On the face of it there is a straightforward hierarchy within SharePoint:
- Site Collections contain sites (which can contain sub-sites and sub-sub sites down to the required levels). Any site can contain objects such as lists and Document Libraries . Document Libraries can contain folders. Folders can contain documents, images and other resources.
Complexity is added to the information architecture picture by elements which cut across the hierarchy, namely
- Columns: Columns are SharePoint's way of defining metadata for any object in the repository.

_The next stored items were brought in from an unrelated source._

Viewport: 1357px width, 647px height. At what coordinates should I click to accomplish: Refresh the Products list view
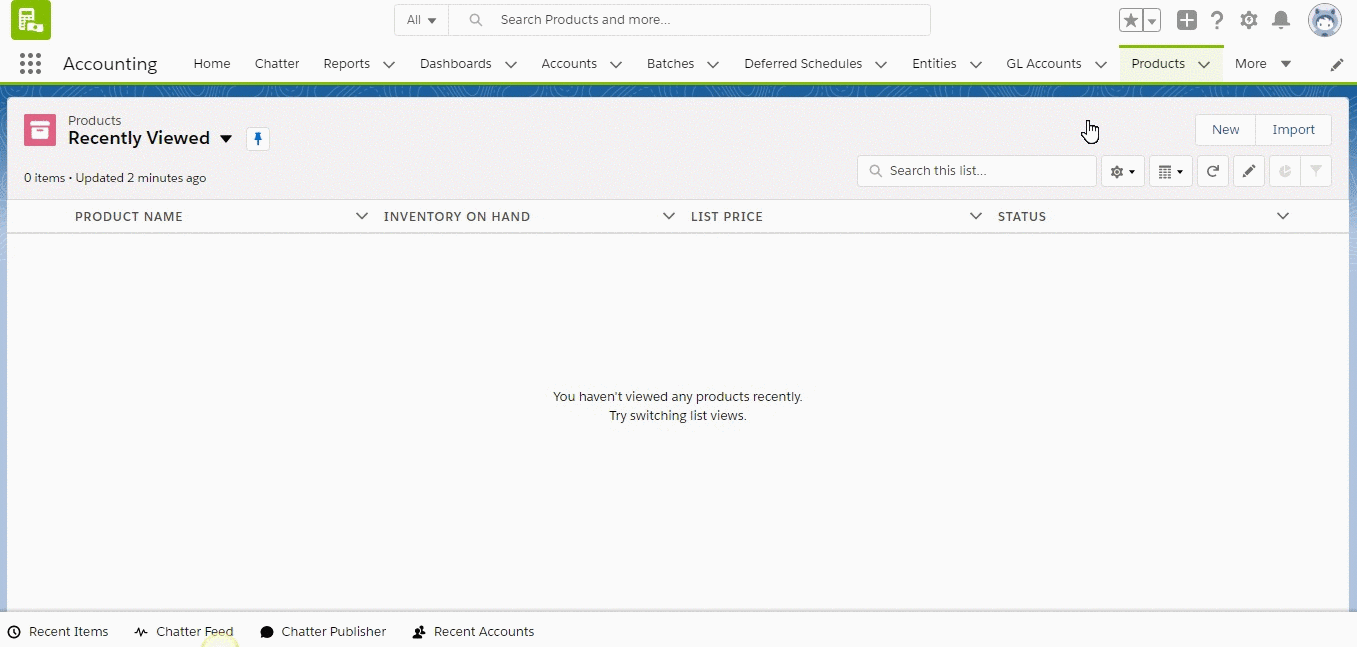[x=1212, y=171]
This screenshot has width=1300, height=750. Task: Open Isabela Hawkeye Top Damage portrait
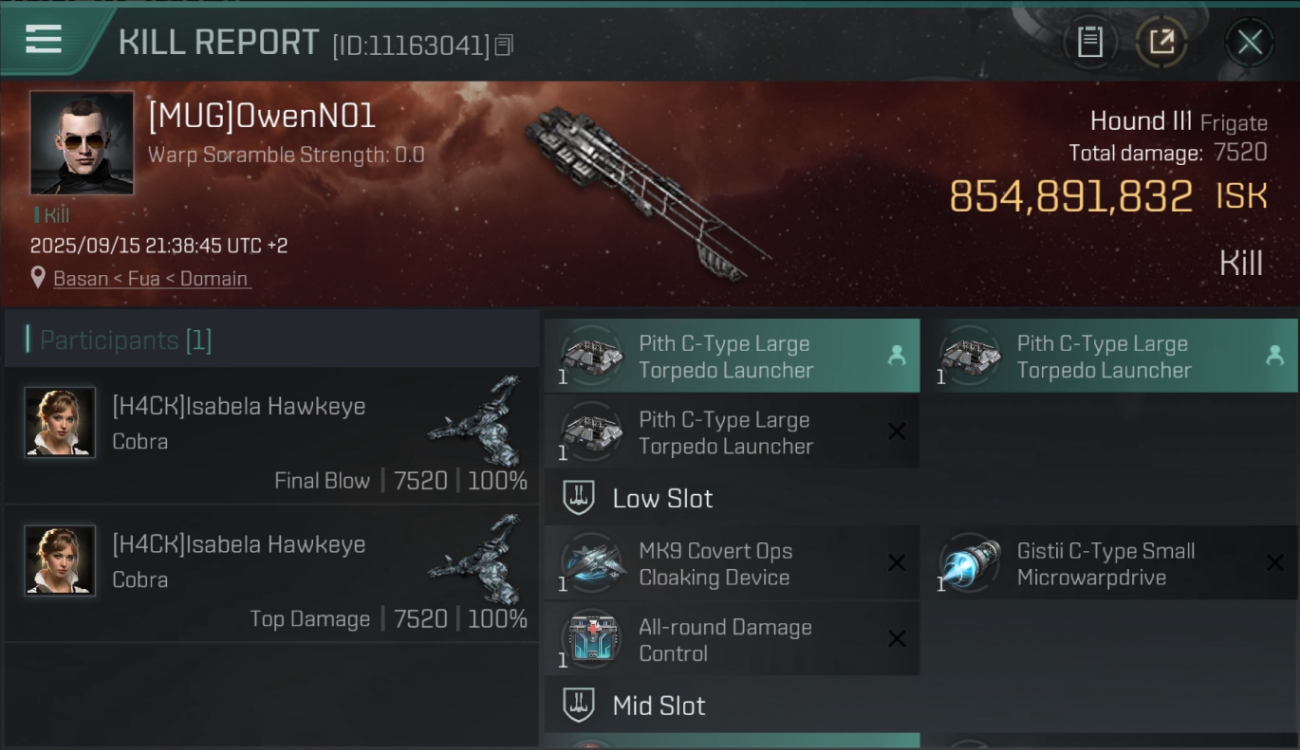[60, 560]
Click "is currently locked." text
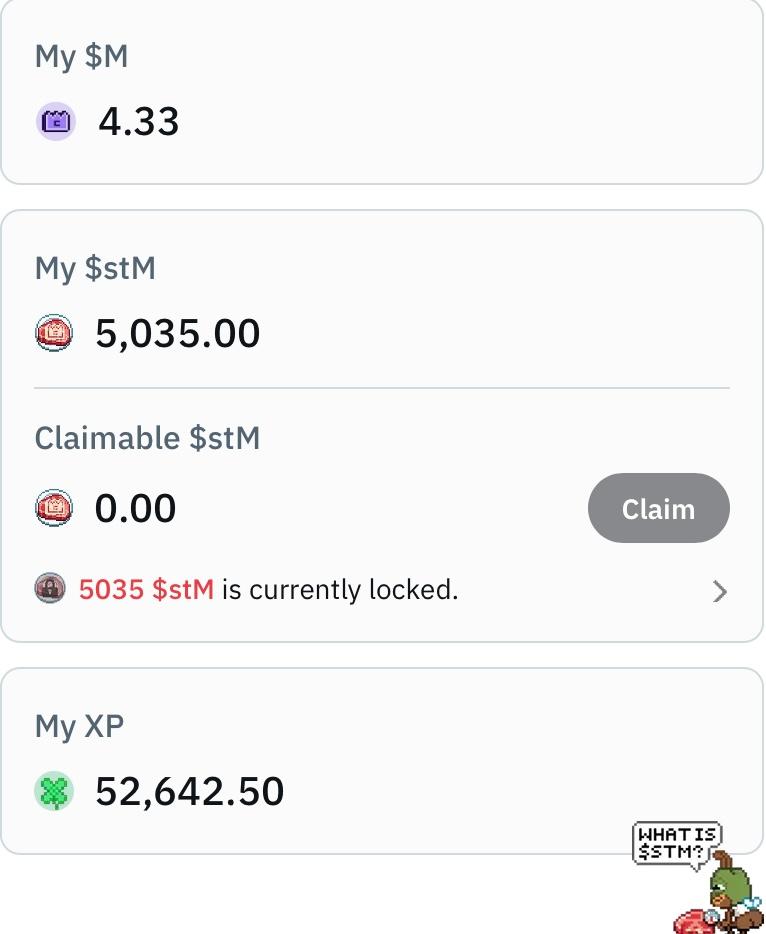This screenshot has height=934, width=766. (340, 590)
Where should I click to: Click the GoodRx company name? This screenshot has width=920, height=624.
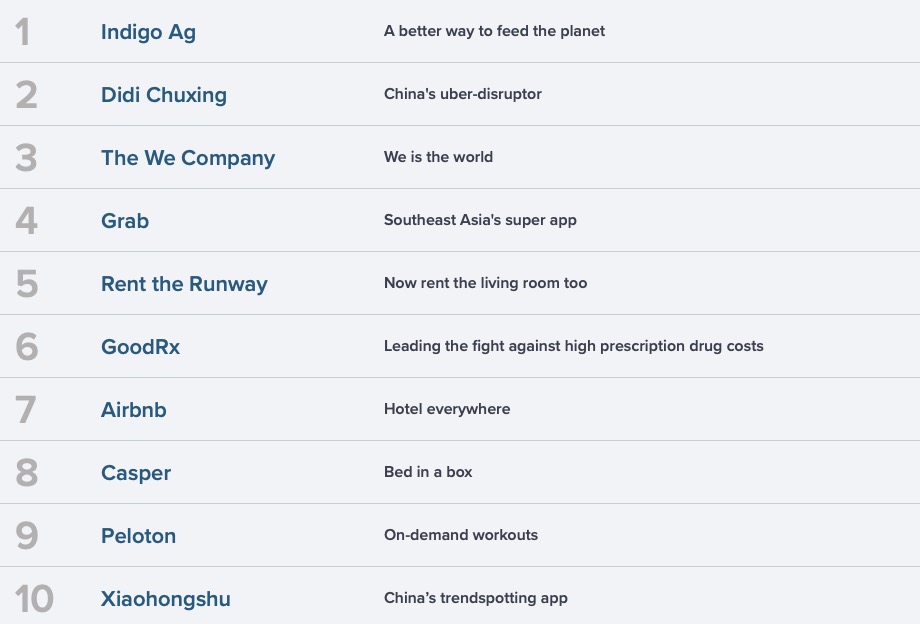pos(140,347)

You can define what columns of metadata you want for any particular site, document library, or documents within a document library.
- Content types: you can define a content type for any type of documentation that you want to treat in a similar way across different sites: for example that you want to apply a similar access rule to, or use a similar template or workflow.
If you want to introduce a records management fileplan / business classification scheme into SharePoint you need to decide for each heading of your fileplan whether to set the heading up as a site, or as a document library within a site, or a folder within a document library.
Here are the quirks that Marc identified:
- Folders within document libraries don't have as much power as any of the other entities in the hierarchy: they were put in as an afterthought by Microsoft who had thought they wouldn't need them.
- There is no support for hierarchical pick lists/taxonomy: you can only present the user with flat lists.
- The metadata columns you define for documents do not link in with the advanced search facility. You can define a 'subject' field for documents, and you can provide a pick list to act as a controlled vocabulary for that field. But (out of the box) you can't present that same pick list to a searcher, even though there is an advanced search facility which shows the 'subject' field.
- Site-Collections work in a counter-intuitive way. Every site must be nested within a site-collection. But site-collections are invisible to users, who can only spot their existence through the url adress of the particular site or resource that they are looking at.
- Site-Collections function like boundaries within the system. When you set up a content type, or a web part, or define metadata columns, these types, parts and columns only work within the boundaries of a site collection. If you want them to apply across the whole system you have to set them up afresh for each site collection. This would naturally push you towards having as few site collections as possible, but the catch is that there is a limit on the capacity of each site collection. Site Collections should not exceed 100Gb (the reasons why are explained here).
- Document libraries normally inherit access permissions/restrictions from the next level up in the hierarchy (the site). But access permissions can also be set by content types which cut across different areas of the hierarchy. This leaves open the possibility of access permissions inherited from a site conflicting with access permission assigned from a content type. Out of the box MOSS 2007 does not have any way of managing this conflict, and where the conflict occurs access permisisons are broken for that area of the hierarchy.